■ What the task asks: Transcribe only part of the material below: the lines from the one containing "Open the mail envelope icon" through the one containing "Given: Click the Send toolbar icon", inclusive, exactly as written.
-- Opening Marker --
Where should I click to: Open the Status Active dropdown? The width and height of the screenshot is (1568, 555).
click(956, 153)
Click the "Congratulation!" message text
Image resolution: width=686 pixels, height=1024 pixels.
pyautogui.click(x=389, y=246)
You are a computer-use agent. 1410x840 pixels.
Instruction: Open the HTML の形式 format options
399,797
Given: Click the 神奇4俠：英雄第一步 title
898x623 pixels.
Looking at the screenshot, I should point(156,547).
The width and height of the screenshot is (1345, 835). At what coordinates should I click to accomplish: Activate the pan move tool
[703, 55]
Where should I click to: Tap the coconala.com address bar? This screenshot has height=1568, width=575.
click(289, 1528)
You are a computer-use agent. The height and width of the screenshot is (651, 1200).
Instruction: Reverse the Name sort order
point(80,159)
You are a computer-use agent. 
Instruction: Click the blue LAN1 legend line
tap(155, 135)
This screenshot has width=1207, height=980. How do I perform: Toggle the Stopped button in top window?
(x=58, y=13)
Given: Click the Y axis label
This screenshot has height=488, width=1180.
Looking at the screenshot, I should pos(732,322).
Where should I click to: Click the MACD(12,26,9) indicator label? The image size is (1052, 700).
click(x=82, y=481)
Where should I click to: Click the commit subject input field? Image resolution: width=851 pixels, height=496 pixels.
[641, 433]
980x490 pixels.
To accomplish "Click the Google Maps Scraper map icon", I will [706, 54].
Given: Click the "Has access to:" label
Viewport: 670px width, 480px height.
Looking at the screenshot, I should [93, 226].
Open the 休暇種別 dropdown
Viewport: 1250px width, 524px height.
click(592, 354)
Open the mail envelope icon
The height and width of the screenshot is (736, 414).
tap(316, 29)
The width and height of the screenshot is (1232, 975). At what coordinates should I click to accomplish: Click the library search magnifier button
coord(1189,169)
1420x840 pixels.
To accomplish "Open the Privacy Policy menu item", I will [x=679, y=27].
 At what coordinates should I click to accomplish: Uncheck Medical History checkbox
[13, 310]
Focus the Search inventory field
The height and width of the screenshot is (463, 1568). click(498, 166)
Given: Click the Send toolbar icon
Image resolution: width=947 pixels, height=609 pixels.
-- Closing Marker --
■ Task solution:
Open the mail envelope icon
The height and width of the screenshot is (736, 414).
tap(316, 29)
The width and height of the screenshot is (1232, 975). At what coordinates should I click to accomplish: Click the library search magnifier button
coord(1189,169)
1420x840 pixels.
To accomplish "Open the Privacy Policy menu item", I will [x=679, y=27].
 At what coordinates should I click to accomplish: Uncheck Medical History checkbox
[13, 310]
Focus the Search inventory field
The height and width of the screenshot is (463, 1568). click(498, 166)
Given: Click the Send toolbar icon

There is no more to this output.